##### Passage to read

Perhaps they will be able to enlighten you
as to some of the differences between metals 
and wax.


----------



## Joel

Great posts!! Incredible information and very interesting and mind expanding reading (at least for my little mind). A simple solution would seem to take 6 candles from the same batch of wax freeze 1/2 and allow to return to room temperature. Now light all as well as a couple of additional candles from a different batch as a control group. Lets see if in fact the frozen candles burn longer and if so is the extra time enough to be of any value. At this point lets work backwards listing all the possible explanations and then by the process of elimination narrow the field until we reach a solution. If the frozen candles don't burn longer then the rest is academic. Or we could just contact Root and see what they say!


----------



## Beesuke

>I can offer you one citation. This book
should answer your questions, and refute your
speculative argument as applied to wax.

>Root, H.H. (1951) 
"Beeswax: Its Properties, Testing, Production and Applications"

Have you read it? Do you own it? If so, can you cite here text that supports your claim that wax does not change it's crystaline structure with temperature.

Here's an idea - why not do your OWN homework,
and actually find out what is "possible in 
principle", by asking someone who is an actual 
wax chemist at an actual candle company?

Sir, I did not make any claims that need to be supported, so it is not me that needs to do homework. You say with certainity that something DOES NOT happen, so it is you that have to support your claims in order they to be beleived. On the other hand, neither me nor Mr.Bush claimed that wax DOES change its crystaline structure. (In fact Mr.Bush said several times that he rather beleives it doesn't). We simply state that it MIGHT, as so many other substances do.


----------



## Jim Fischer

> Have you read it?

Yes.

> Do you own it?

Sadly no, it was a borrowed copy.

> If so, can you cite here text that supports 
> your claim...

You wanted a citation, you have it.
Now you also want quotes?
Next, you'll want me to buy you a copy of the book!

##########

### Tasks to perform
1 > Reproduce the stretch of the beeswax discussion from "Have you read it? Do" through "other substances do." word for word.
2 > Condense the paragraph of the beeswax discussion that begins "Great posts!!" into a short bulleted list that keeps its main points.

##### Information provided

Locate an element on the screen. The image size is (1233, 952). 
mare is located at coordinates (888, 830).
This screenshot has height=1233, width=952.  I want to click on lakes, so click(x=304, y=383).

##########

### Written answers
1 >
Have you read it? Do you own it? If so, can you cite here text that supports your claim that wax does not change it's crystaline structure with temperature.

Here's an idea - why not do your OWN homework,
and actually find out what is "possible in 
principle", by asking someone who is an actual 
wax chemist at an actual candle company?

Sir, I did not make any claims that need to be supported, so it is not me that needs to do homework. You say with certainity that something DOES NOT happen, so it is you that have to support your claims in order they to be beleived. On the other hand, neither me nor Mr.Bush claimed that wax DOES change its crystaline structure. (In fact Mr.Bush said several times that he rather beleives it doesn't). We simply state that it MIGHT, as so many other substances do.

2 >
- The posts are praised as informative and mind-expanding.
- Proposed test: take six candles from the same batch of wax, freeze half, and let them return to room temperature.
- Light all six, plus a couple of candles from a different batch as a control group.
- Check whether the frozen candles burn longer and, if so, whether the extra time has any value.
- Then list all possible explanations and narrow them by elimination to a solution.
- If the frozen candles don't burn longer, the rest is academic.
- Alternatively, contact Root and ask them.